[Records for the exercise]
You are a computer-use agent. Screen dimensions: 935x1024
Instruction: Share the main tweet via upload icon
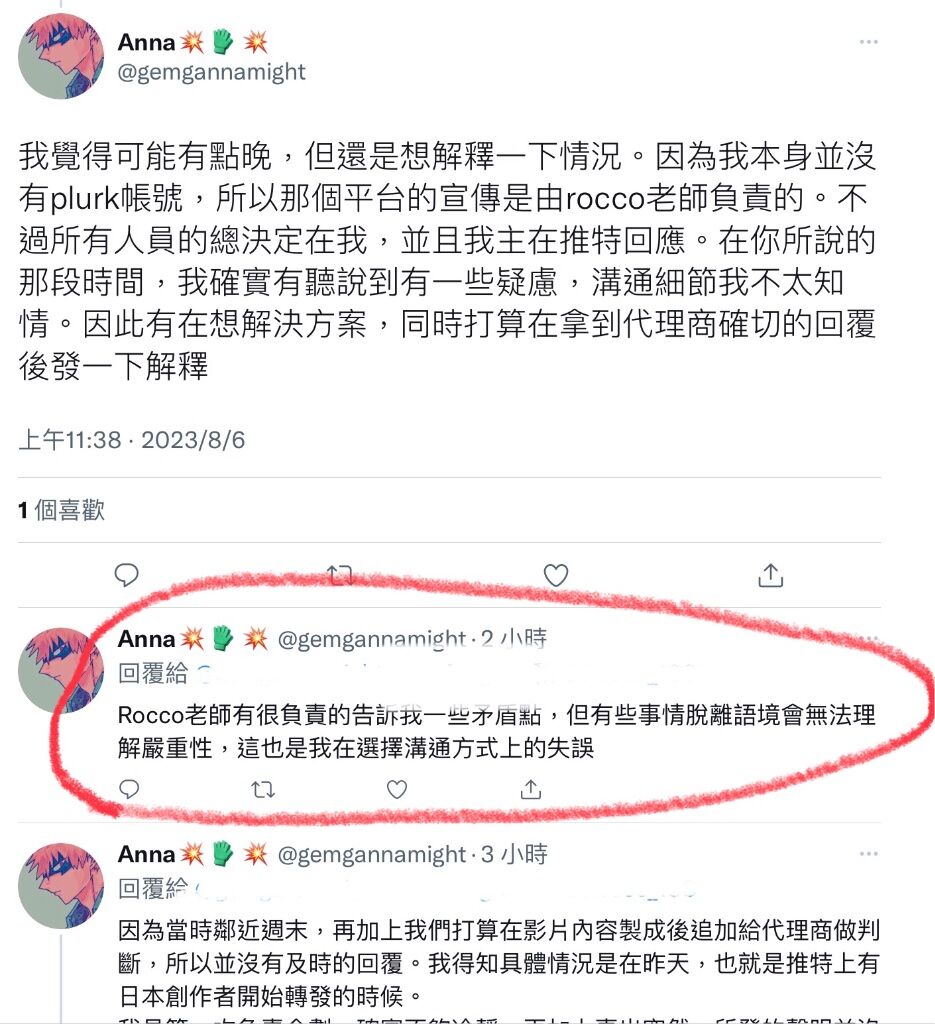pyautogui.click(x=770, y=575)
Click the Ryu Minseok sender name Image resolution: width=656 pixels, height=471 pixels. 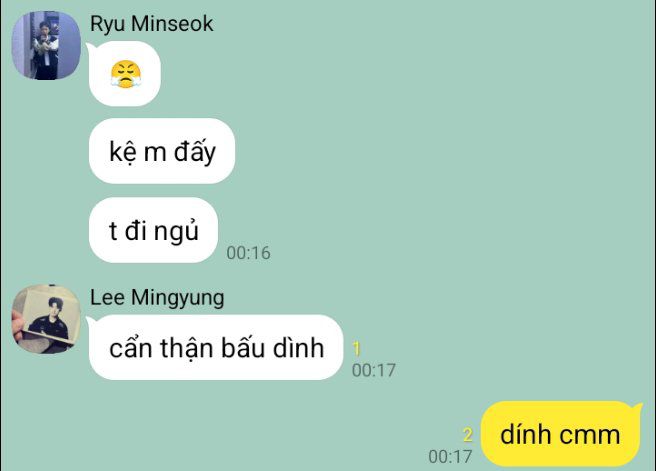coord(151,24)
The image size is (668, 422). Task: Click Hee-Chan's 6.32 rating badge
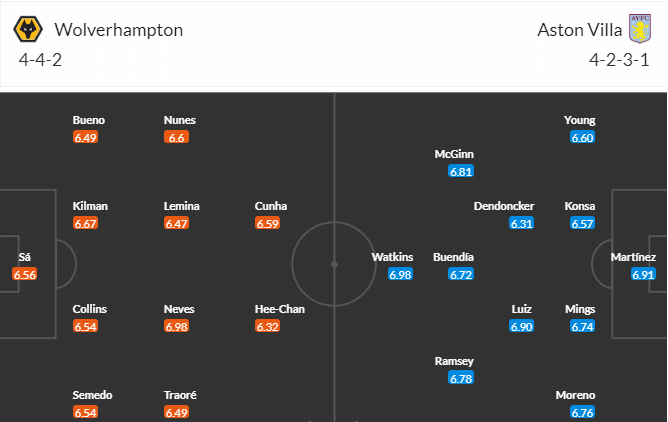point(268,327)
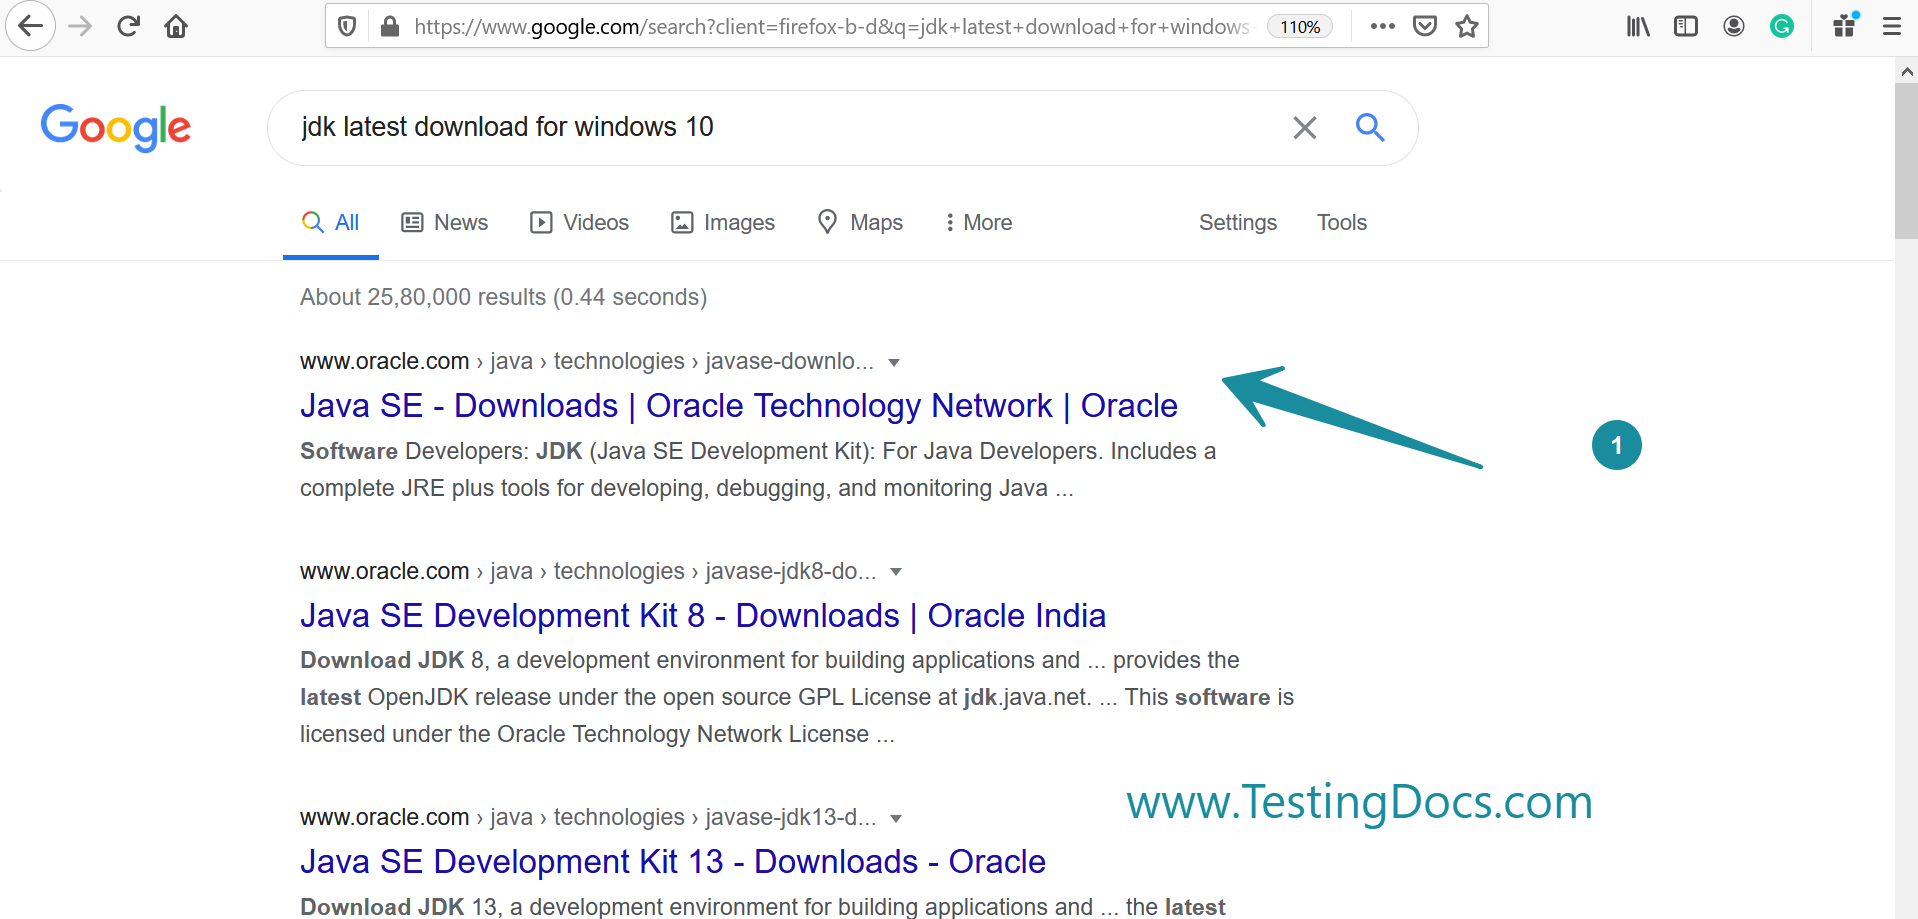Save page to Pocket
This screenshot has width=1918, height=919.
click(x=1424, y=26)
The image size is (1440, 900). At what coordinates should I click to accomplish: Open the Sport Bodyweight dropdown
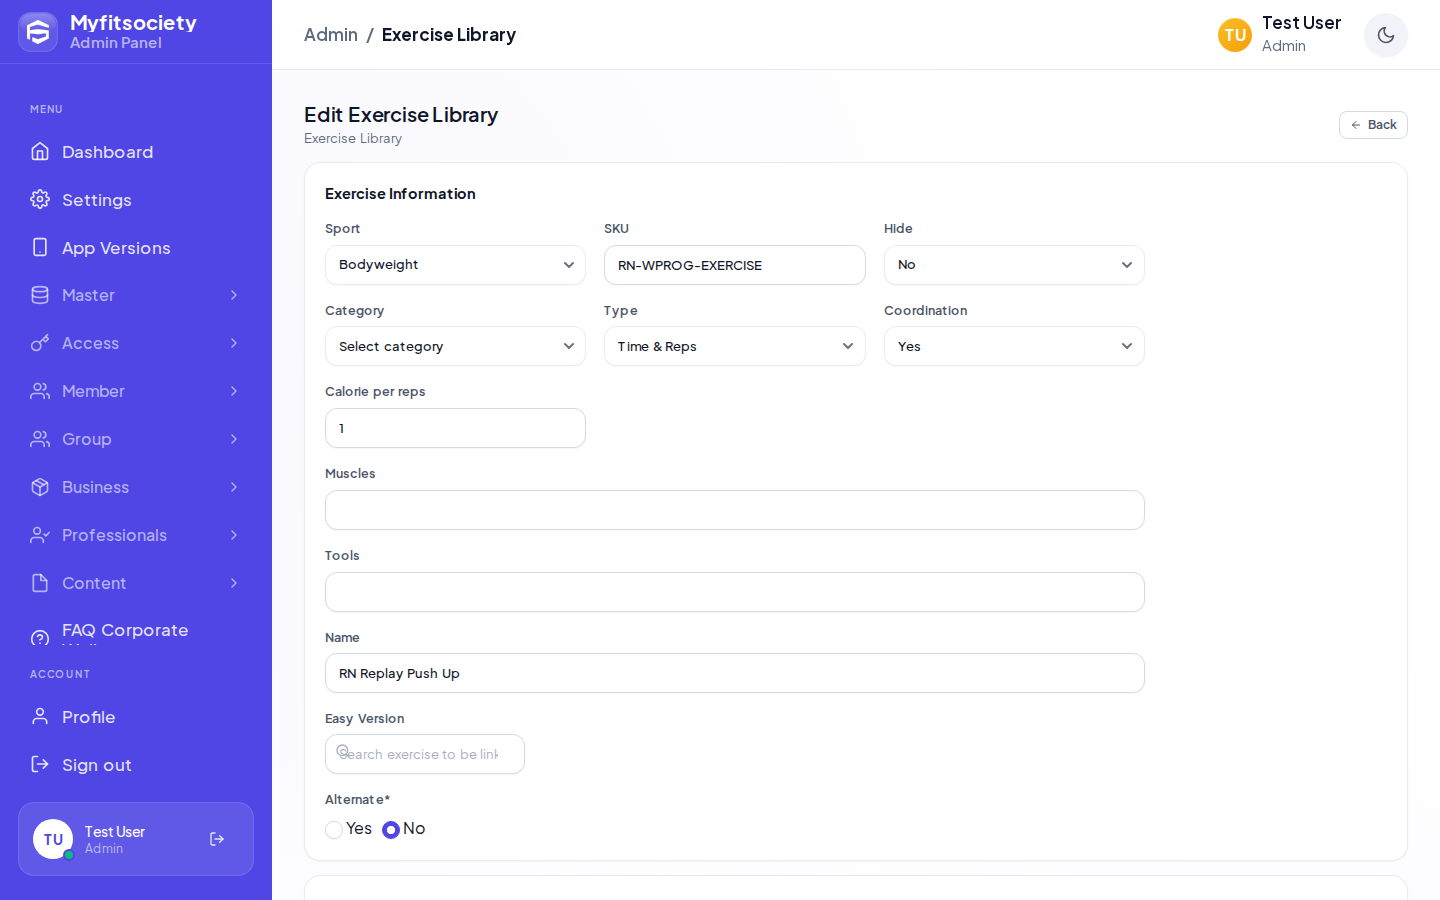click(455, 265)
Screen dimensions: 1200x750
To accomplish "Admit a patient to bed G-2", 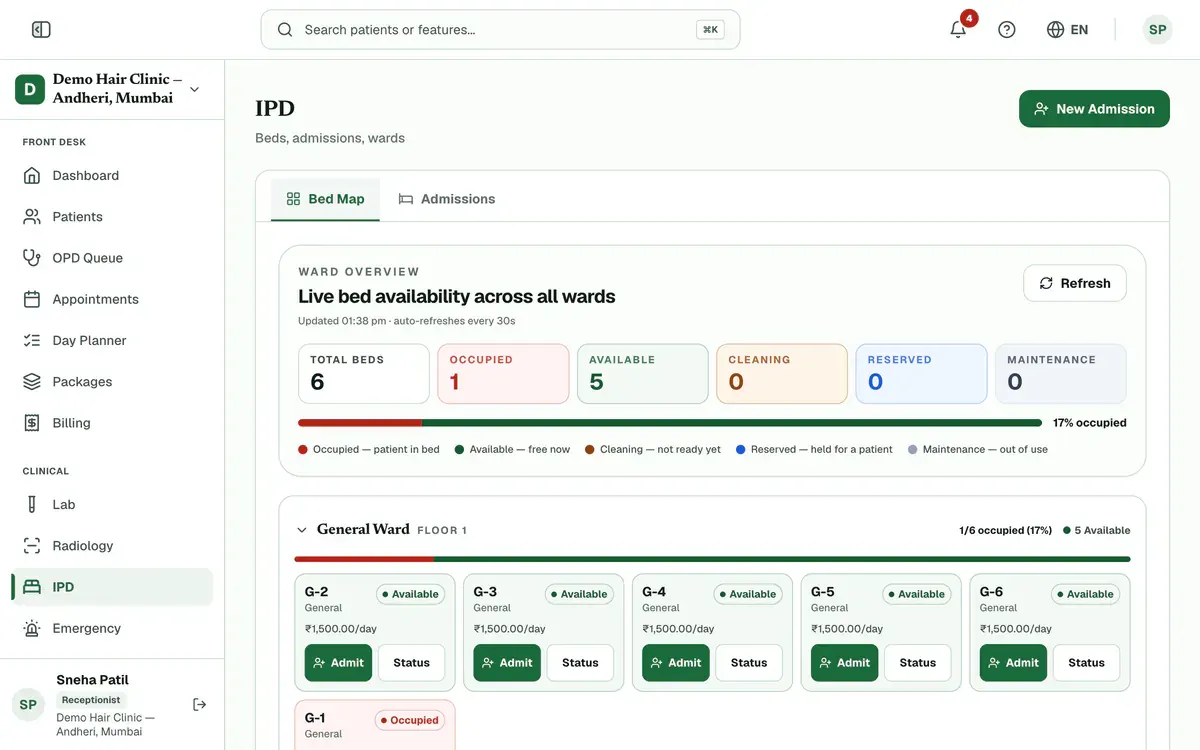I will (338, 663).
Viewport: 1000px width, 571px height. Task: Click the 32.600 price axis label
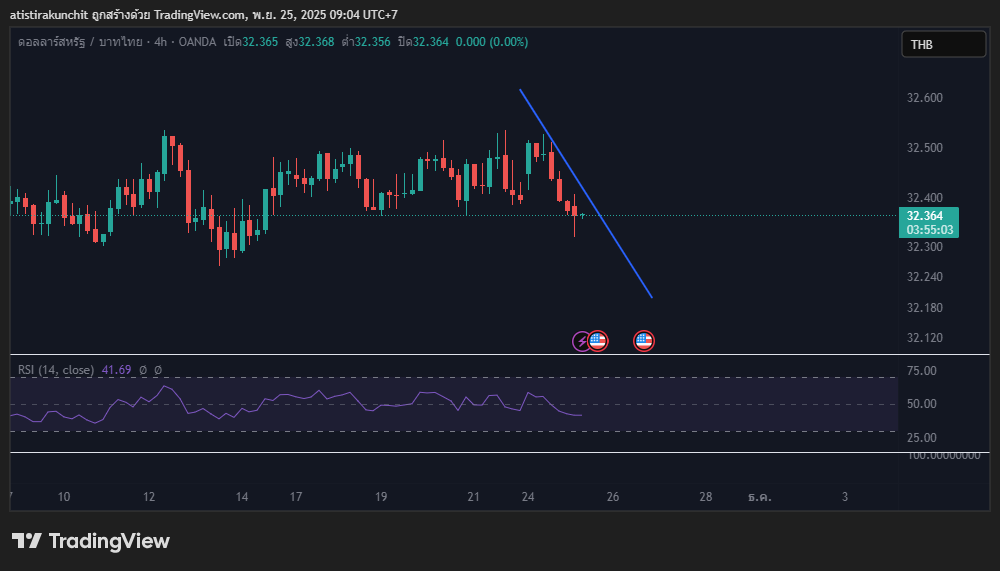pos(924,98)
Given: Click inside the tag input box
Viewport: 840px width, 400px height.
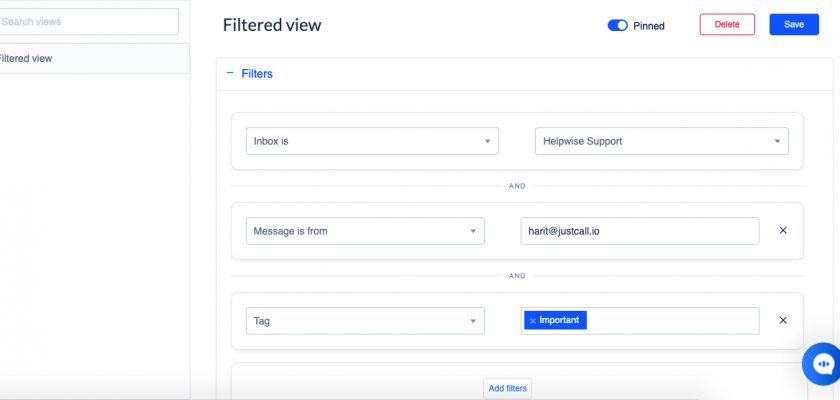Looking at the screenshot, I should click(670, 321).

[The task]
Please return every line in the data that includes the string "dimensions".

[Solved problem]
You are a computer-use agent. Screen dimensions: 935x1024
Screen dimensions: 1200x750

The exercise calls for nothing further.